Abstract

e14700 Background: Immuno-checkpoint inhibitors (ICI) have shown good anti-tumor efficacy and survival benefits in a variety of solid tumors, such lung cancer, gastric cancer, esophageal cancer, head and neck squamous cell carcinoma (HNSCC). ICI have rewritten the guidelines for multiple tumor types. However, there are still a large number of patients who are ineffective or initially effective after use ICI, and subsequently develop ICI resistance. For these patients, how we choose further treatment is currently uncertain clinically.
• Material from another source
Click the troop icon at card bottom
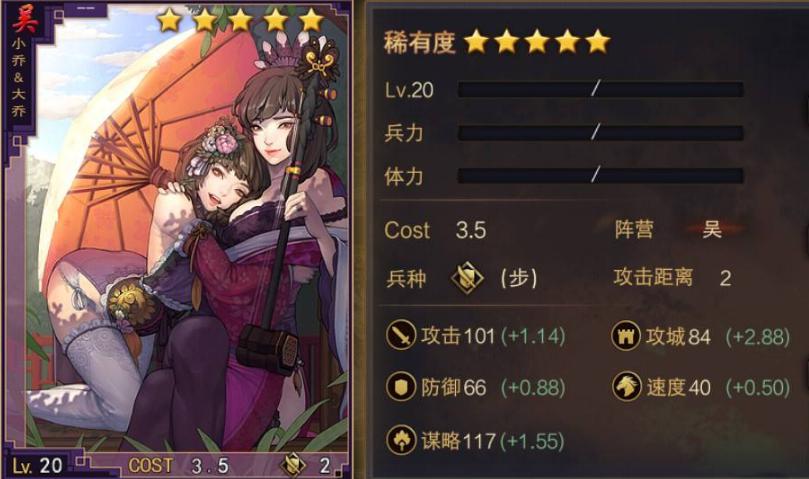Screen dimensions: 809x479 (x=293, y=465)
Some studies suggest that even if the treatment of PD - (L) 1 is ineffective or progresses, it can still bring a certain degree of benefit to re-challenge with other target ICI. This study was to evaluate the efficacy and safety of the patients with advanced malignant solid tumors with the regimen of penpulimab. Methods: This is a non-interventive registration study. Eligible participants must be ≥ 18 years old and have proven malignant tumors that are ineffective, fail for immunotherapy and have no other standard treatment. Patients were treated with penpulimab alone or in combination with chemotherapy or anti-angiogenic agents until progression or unacceptable toxicity. The primary endpoint is objective response rate (ORR). Secondary endpoints were disease control rate (DCR), progression free survival (PFS), overall survival (OS) and safety. Results: Form Sep 2021 to Feb 2023, 28 patients (median age 59.5 years, male 71.4%)were recruited, including 9 pts with NSCLC, 5 pts with HNSCC, 4 pts with Nasopharyngeal carcinoma (NPC), 3 pts with esophageal cancer and 7 with other tumor types. Among all, 1 achieved confirmed PR, 21 achieved SD, the ORR was 3.6% (1/28) and the DCR was 78.6% (22/28). The median treatment duration was 9 months. Among the 9 pts with NSCLC, the median treatment duration was 5.6 months and the DCR was 77.8%. Treatment-related adverse events (TRAEs) of grade 3 were observed in 5 (17.9%) of the 28 patients. The most common TRAEs were decreased lymphocyte count (50%, 14/28), anemia (50%, 14/28), hypoalbuminemia (39.3%, 11/28), hyponatremia (25%, 7/28) and hypercholesterolemia (25%, 7/28). Conclusions: Penpulimab-containing regimens for advanced malignant solid tumors that have failed ICI have shown significant efficacy and a favorable safety profile.